Ora, isto é bom que assim continue a ser. Esse quarto de hora de suprema realeza das mulheres é tudo que ellas tem, e pouco mais. Esse espaço de fascinação, que nos embrutece, é a divinisação d'ellas. Ás pobresinhas, quando o tempo as apêa dos altares, e os maridos convertem a prata dos thuribulos em caixas de rapé, fica-lhes sempre a memoria consolativa d'aquelle quarto de hora.
Tornando ao ponto, queria eu dizer, que o morgado da Agra de Freimas não fallaria d'aquelle modo, nem tão do intimo da alma apaixonada, se tivesse experiencia dos usos da boa sociedade. Os bons usos ordenam que o homem se declare á mulher que ama, depois que as impressões repetidas de vêl-a e ouvil-a bajam desfalcado o vigor do sentimento. A praxe requer primeiro o extasis, depois as semsaborias tratamudas, ultimamente a declaração, com intervalo de tres mezes ao extasis.
XXV
*Perdido!*
Fecharam-se as camaras.
Calisto Eloy desamparára a sua cadeira do parlamento, quinze dias antes de encerrada a legislatura. Era opinião geral que o deputado de Miranda, desgostoso do governo e da opposição, se retirara, convicto da fraqueza de seus hombros contra o colosso, que tombava sobre o desangrado Portugal.
As gazetas realistas indigitavam Calisto como exemplo de peito illustre e invulneravel no marnel de febres podres em que ardiam e patinhavam miseraveis ambiciosos. Deram-lhe, á conta d'isso, varios nomes gregos e romanos, que lhe ajustavam tão a primor, como a verdade historica á legenda das fabulosas virtudes de Grecia e Roma. A opposição liberal lamentava que as medidas obnoxias e hybridas do governo afugentassem da camara um deputado como Benevides de Barbuda, a cuja alta intelligencia e virtude repugnavam os desatinos da camarilha. Calisto Eloy lia estas coisas nas gazetas, e dizia entre si:
—Como hei de eu crer no que vejo escripto a respeito dos outros!…
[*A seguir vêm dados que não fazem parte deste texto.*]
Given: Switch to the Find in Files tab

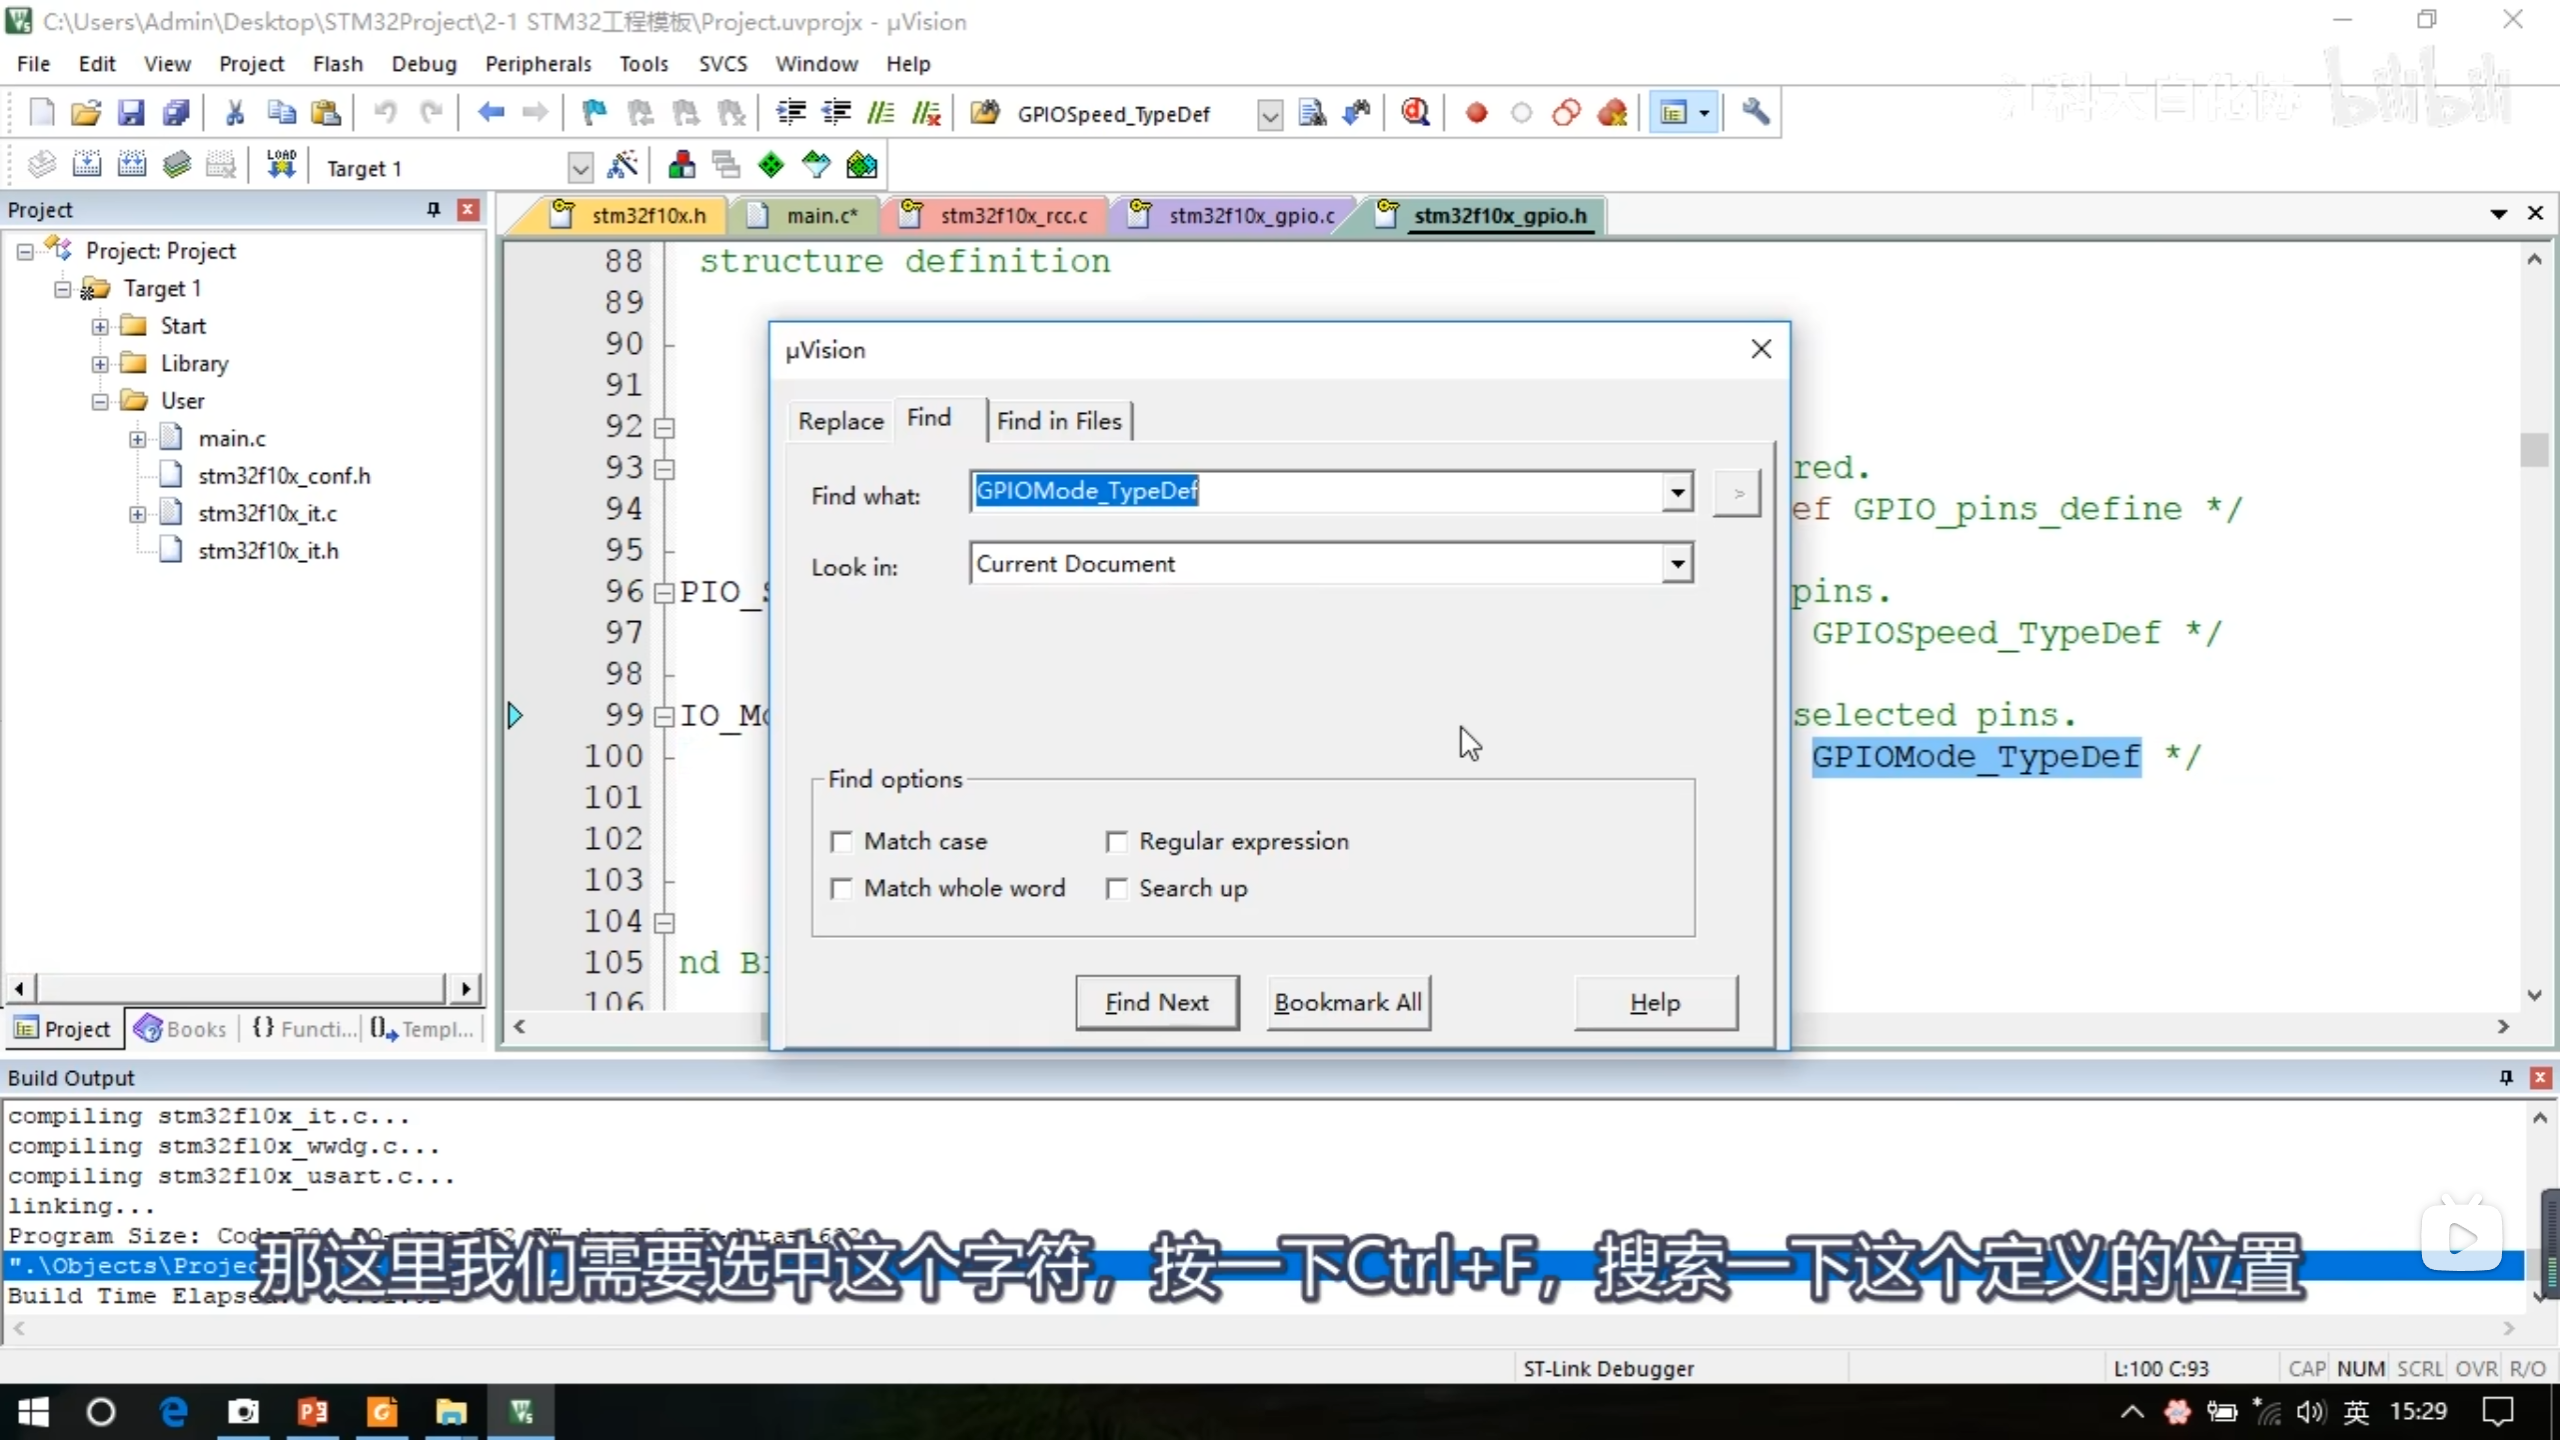Looking at the screenshot, I should [1059, 421].
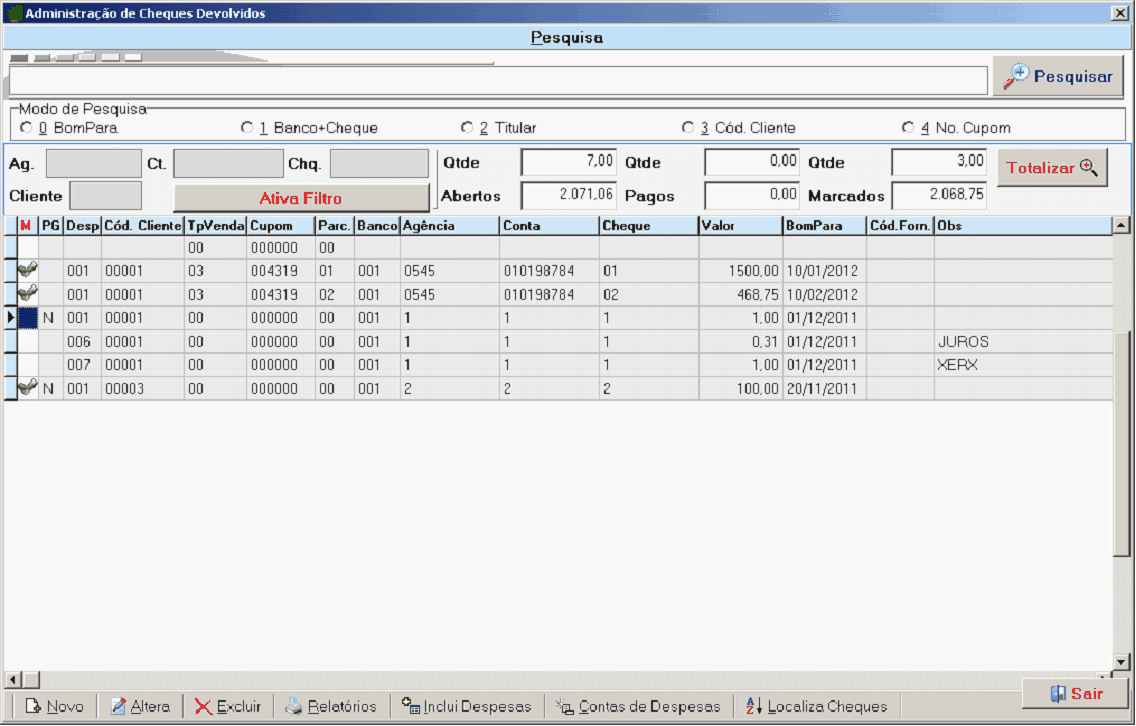This screenshot has width=1136, height=726.
Task: Click the Contas de Despesas icon
Action: (x=564, y=706)
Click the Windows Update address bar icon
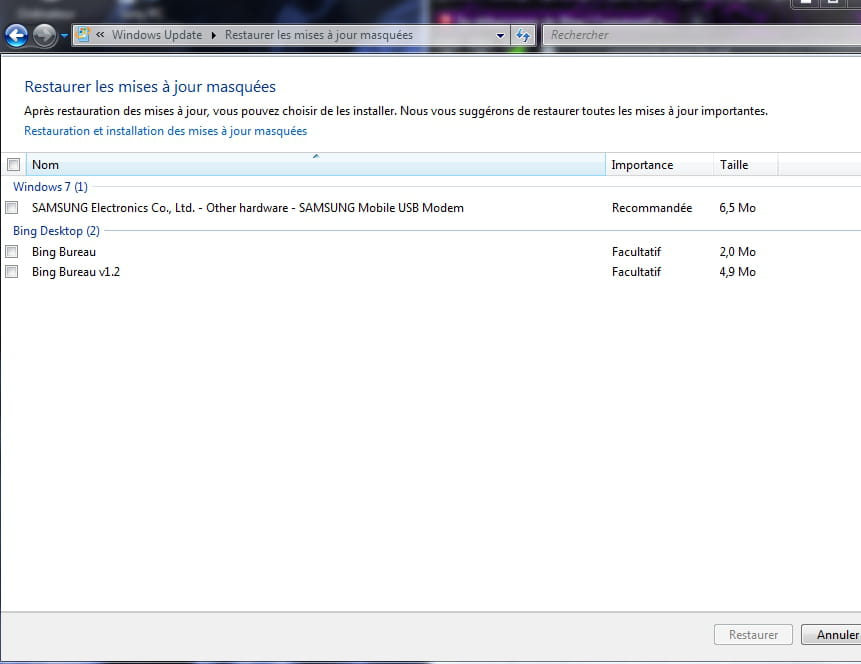The image size is (861, 664). pyautogui.click(x=84, y=35)
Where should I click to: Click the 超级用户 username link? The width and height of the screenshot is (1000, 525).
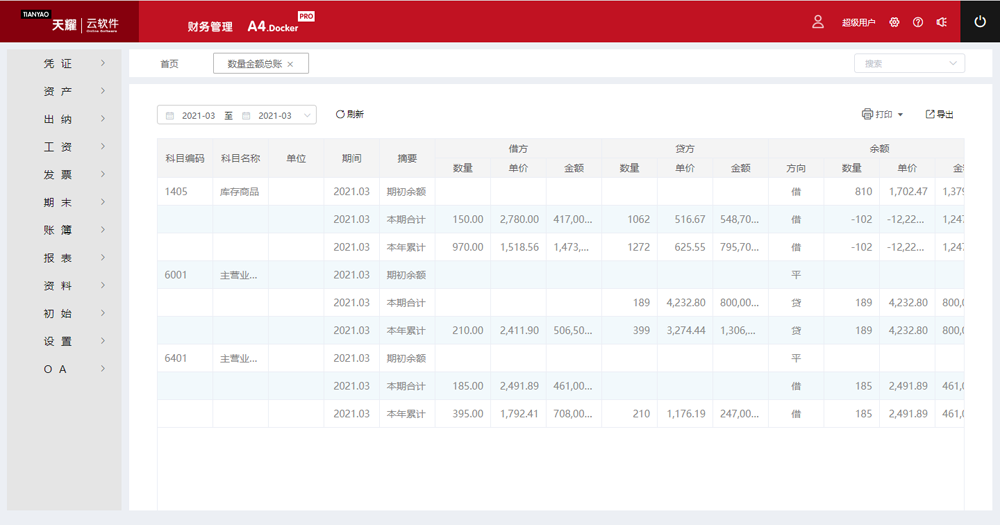(x=858, y=22)

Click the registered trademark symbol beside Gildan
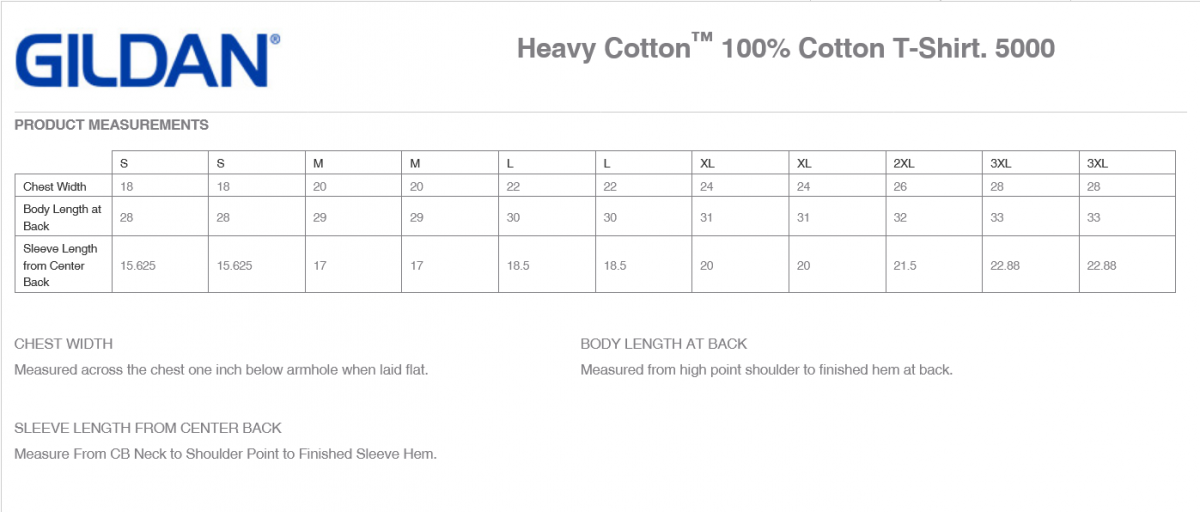pos(275,39)
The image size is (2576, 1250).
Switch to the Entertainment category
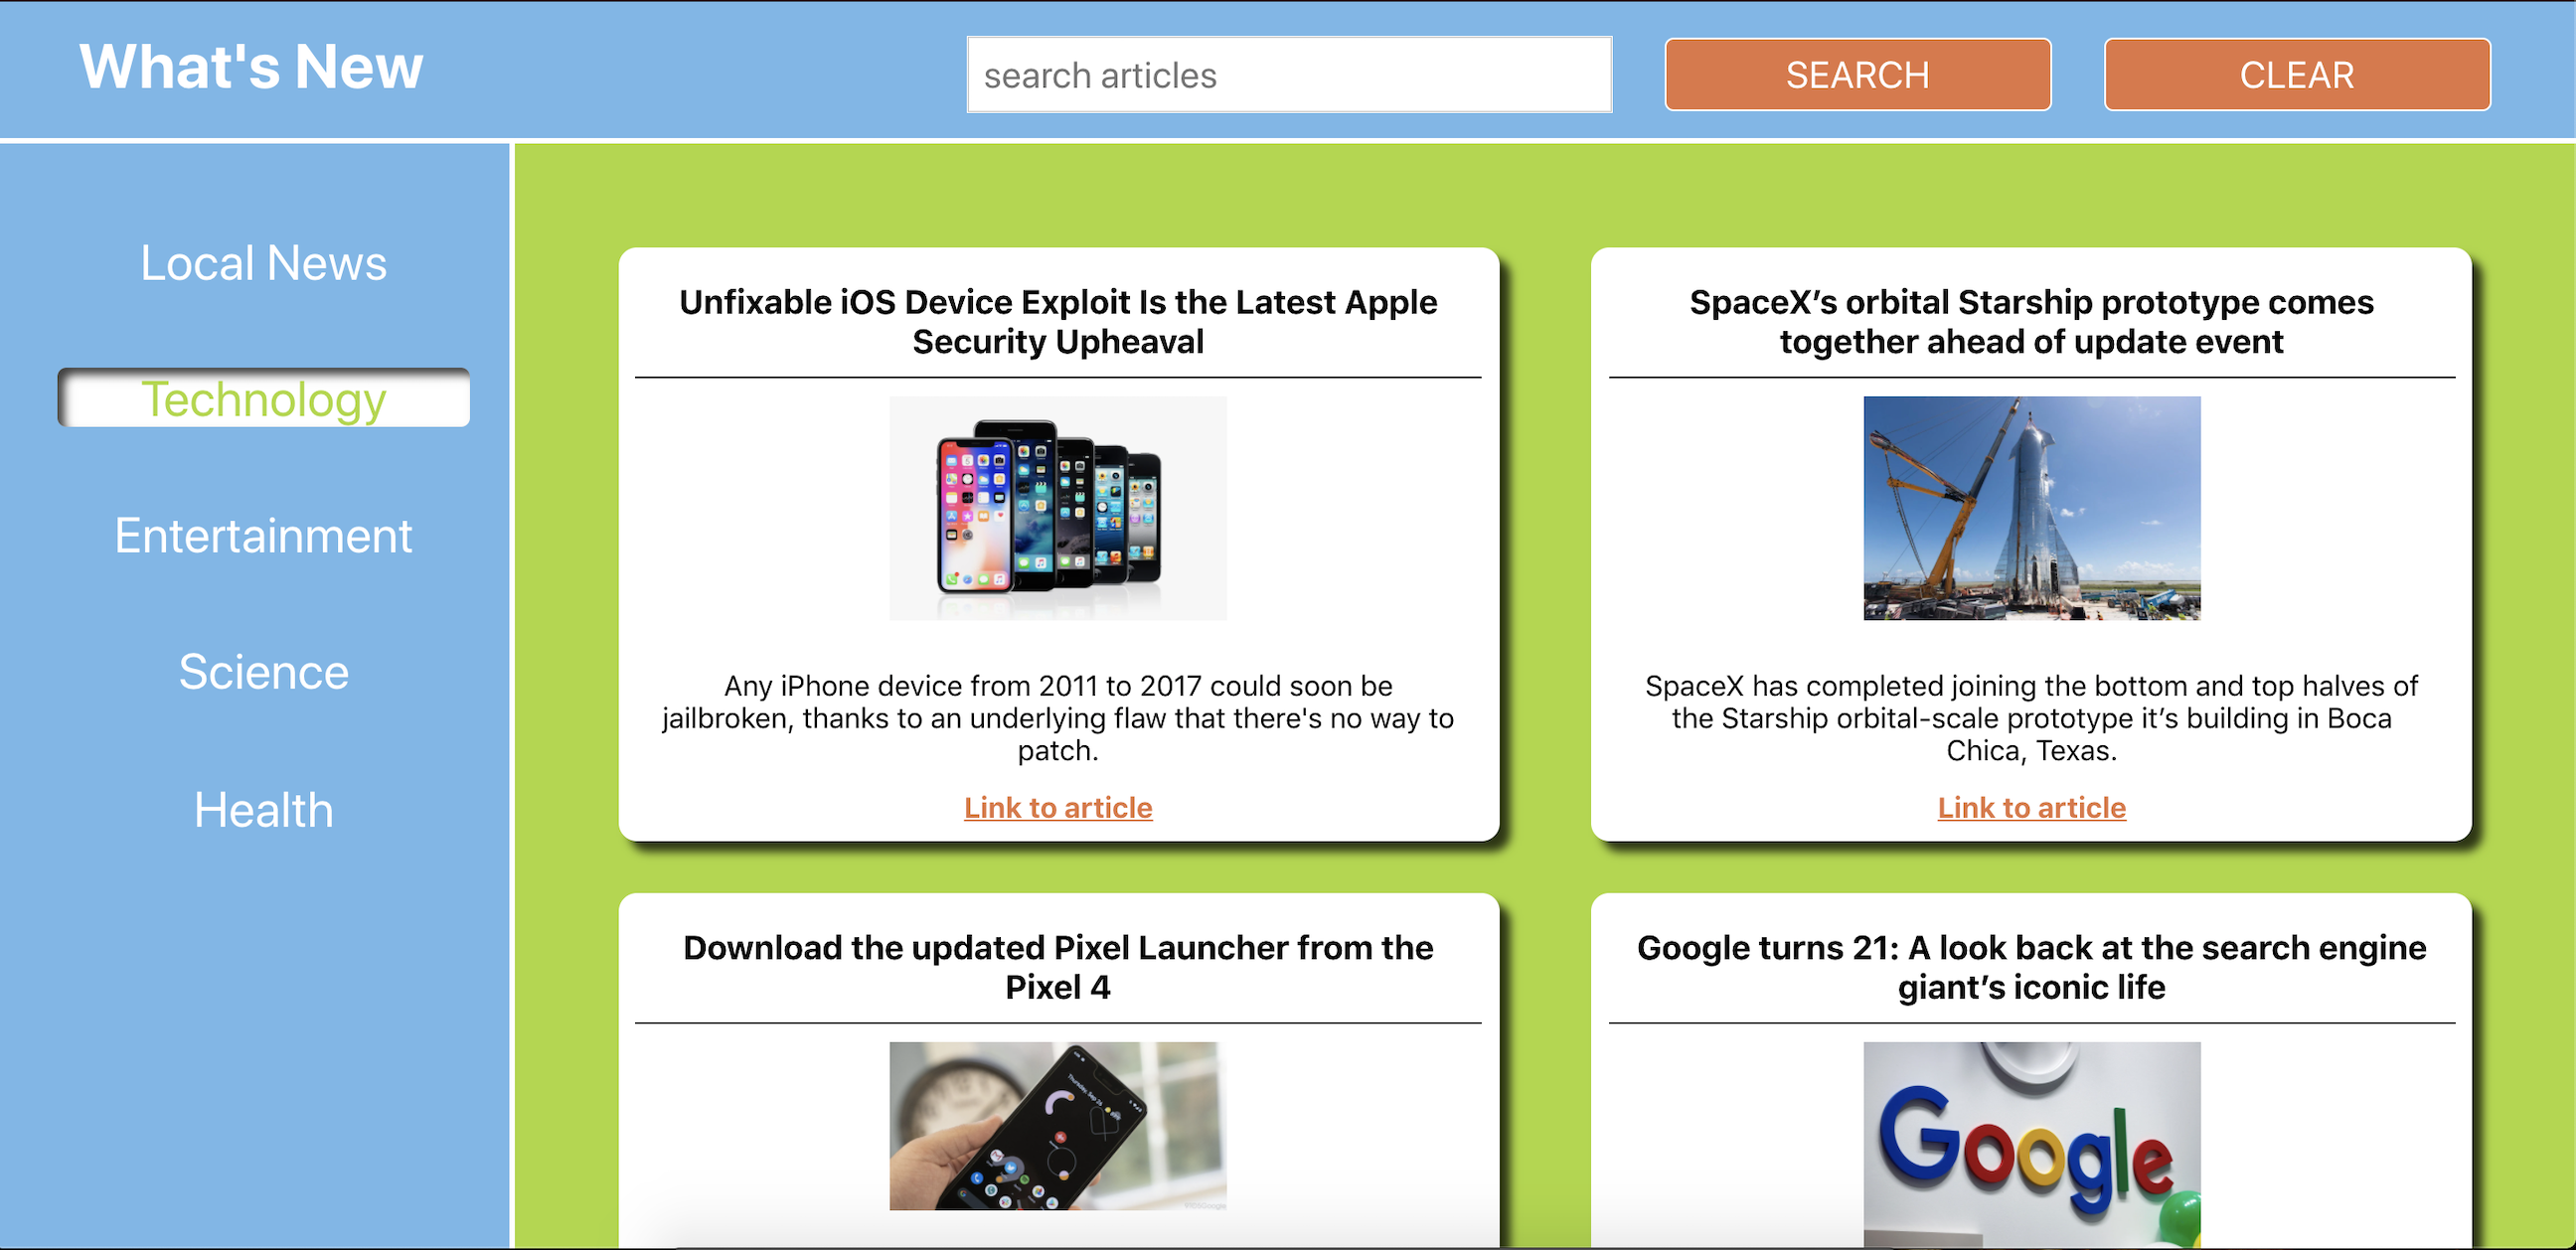tap(263, 536)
Ao tempo que estes juizos dos publicistas eram impressos e mandados á posteridade, estava o morgado da Agra no hotel de Cíntra, cuidando em alugar e trastejar com elegancia britannica uma casa, entre moitas de arbustos, a qual parecia feita para a rainha das flores ou para repousar-se em fresca sesta a aurora.
Decoradas as paredes interiores, cobertos de oleado os pavimentos, e afestoadas as paredes exteriormente com lilazes e jasmineiros, baunilhas e eras de verdejante urdidura, entrou n'aquella casa D. Iphigenia, conduzida pelo braço de Calisto, e seguida de uma senhora de porte honesto e recommendavel, que vinha a ser aquella D. Thomazia Leonor, em honra de quem as musas do defuncto tenente suspiraram acrosticos. Mais atraz, iam duas criadas, e um servo fardado de casimira côr de pombo, com gola e canhões escarlates, golpeados de listas amarellas, distinctivos da libré dos Ponces de Leão de Hespanha.